Gustav Rau wird in Erinnerung bleiben

Kurz vor seinem 80. Geburtstag starb Dr. Dr. Gustav Rau am 3. Januar 2002 in der Nähe seiner Heimatstadt Stuttgart. „Er war um meine Gesundheit besorgt, sowie um die von mehreren Tausenden Kindern, was wir mit unseren eigenen Augen gesehen haben. Dabei war er unermüdlich, und hat sich nie beklagt. Er trug sogar Säcke mit 20 kg Pulvermilch auf den Schultern, um die Kinder unseres Volkes zu ernähren“, erinnert sich der ehemalige Verwalter in Ciriri, Dieudonné Cirhigiri Zirirana, in seinem Beileidschreiben. „Ich habe gesehen, wie er zu Fuß unter dem Regen unsere Hügel durchquerte, um eine Besprechung nicht zu versäumen. Ich habe gesehen, wie er trotz gebrochenen Fußes in das Flugzeug nach Kinshasa stieg, um dort eine äußerst wichtige Sache zu verteidigen. Ich habe ihn weinen sehen vor dem Schmerz und der Armut einer Mutter, die zu einer Untersuchung zu ihm kam. Ich habe ihn … erlebt, stets mit vollem Einsatz, ohne dass er je eine Schwäche gezeigt hätte, nur um seine Hilfe anzubieten.“

Das Vermächtnis

Nach seinem Tod wurde versucht UNICEF das Erbe streitig zu machen.
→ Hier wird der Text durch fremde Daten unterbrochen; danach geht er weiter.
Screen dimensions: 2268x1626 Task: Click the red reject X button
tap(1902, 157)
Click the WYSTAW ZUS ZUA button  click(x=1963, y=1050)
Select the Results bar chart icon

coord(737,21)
Im August 2008 wies das zuständige Landgericht Konstanz alle Beschwerden zurück. Insgesamt gingen 789 Gemälde, Skulpturen und kunsthandwerkliche Objekte in den Besitz der deutschen UNICEF-Stiftung über. UNICEF Deutschland verfährt damit so, wie Dr. Rau es bestimmt hat: Rund 250 ausgewählte Werke wurden dem Arp Museum Bahnhof Rolandseck Rolandseck in Remagen bis 2026 als Dauerleihgaben zur Verfügung gestellt. Dort wird der Kernbestand der Sammlung unter immer wieder neuen Aspekten in Wechselausstellungen einem breiten Publikum nahe gebracht. Die übrigen Werke werden unter Hinzuziehung von Kunstexperten nach und nach verkauft. Die Erlöse fließen in die UNICEF Stiftung – für die Kinder der Welt.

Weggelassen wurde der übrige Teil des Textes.